READING TEXT:
As illustrated in FIG. 7, in the information processing apparatus 1 according to the sixth example embodiment, the likelihood ratio calculation unit 100 of the classification apparatus 10 includes a first calculation unit 110 and a second calculation unit 120. Each of the first calculation unit 110 and the second calculation unit 120 may be realized or implemented by the processor 11 (see FIG. 1), for example.

The first calculation unit 110 is configured to calculate an individual likelihood ratio on the basis of two consecutive elements included in the series data. The individual likelihood ratio is calculated as a likelihood ratio indicating a likelihood of a class to which the two consecutive elements belong. The first calculation unit 110 may sequentially acquire elements included in the series data from the data acquisition unit 50, and may calculate the individual likelihood ratio based on the two consecutive elements in order, for example. The individual likelihood ratio calculated by the first calculation unit 110 is configured to be outputted to the second calculation unit 120.

The second calculation unit 120 is configured to calculate an integrated likelihood ratio on the basis of a plurality of individual likelihood ratios calculated by the first calculation unit 110. The integrated likelihood ratio is calculated as a likelihood ratio indicating a likelihood of a class to which the plurality of elements that are considered in each of the plurality of individual likelihood ratios, belong. In other words, the integrated likelihood ratio is calculated as a likelihood ratio indicating a likelihood of a class to which the serial data including the plurality of elements, belongs. The integrated likelihood ratio calculated by the second calculation unit 120 is configured to be outputted to the class classification unit 200. The class classification unit 200 classifies the serial data into classes on the basis of the integrated likelihood ratio.

COLLECTED MATERIAL:

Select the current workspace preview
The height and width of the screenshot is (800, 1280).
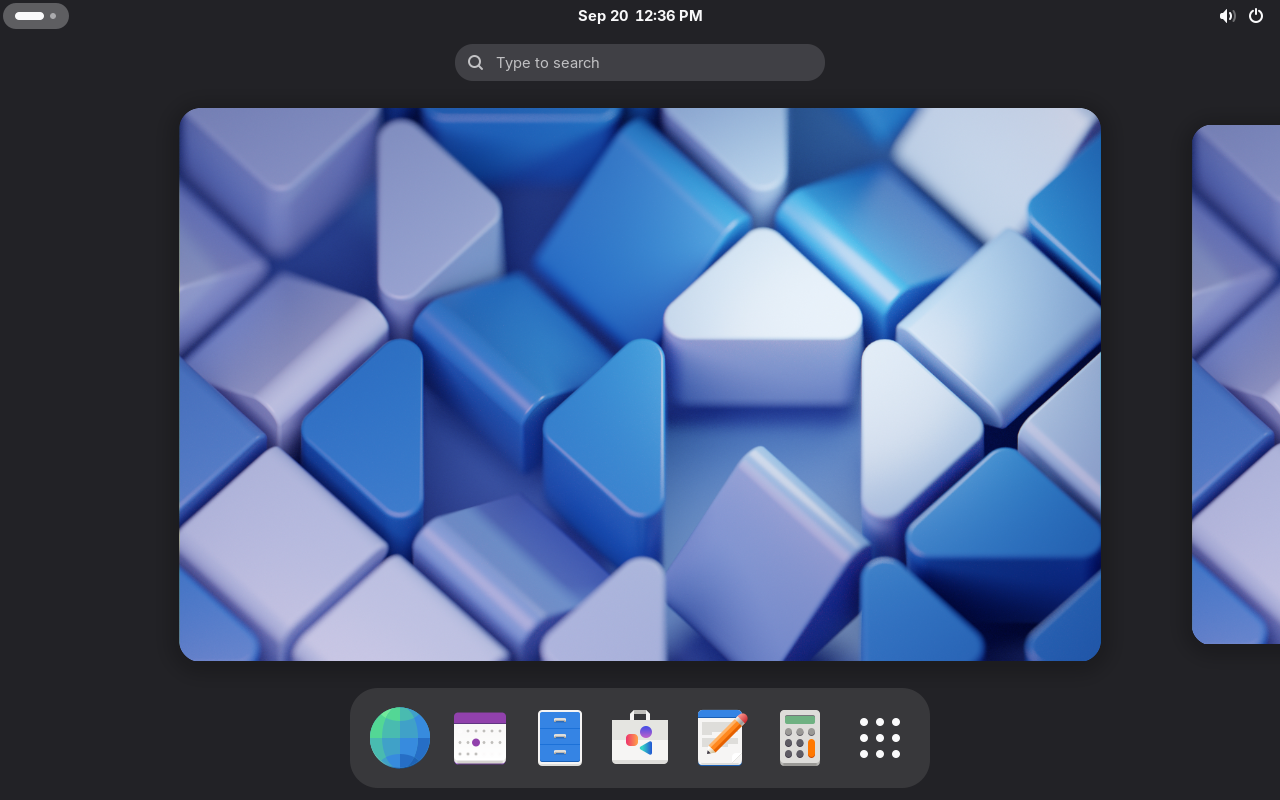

TASK INSTRUCTIONS:
[A] Print the section of the passage on likelihood ratios starting at "The second calculation unit 120 is configured to calculate" and ending at "integrated likelihood ratio.".
[B] According to the passage on likelihood ratios, on what basis does the class classification unit 200 classify the serial data into classes?
The data is separate material, unrelated to the passage on likelihood ratios.

PROBLEM SOLUTIONS:
[A]
The second calculation unit 120 is configured to calculate an integrated likelihood ratio on the basis of a plurality of individual likelihood ratios calculated by the first calculation unit 110. The integrated likelihood ratio is calculated as a likelihood ratio indicating a likelihood of a class to which the plurality of elements that are considered in each of the plurality of individual likelihood ratios, belong. In other words, the integrated likelihood ratio is calculated as a likelihood ratio indicating a likelihood of a class to which the serial data including the plurality of elements, belongs. The integrated likelihood ratio calculated by the second calculation unit 120 is configured to be outputted to the class classification unit 200. The class classification unit 200 classifies the serial data into classes on the basis of the integrated likelihood ratio.

[B] On the basis of the integrated likelihood ratio.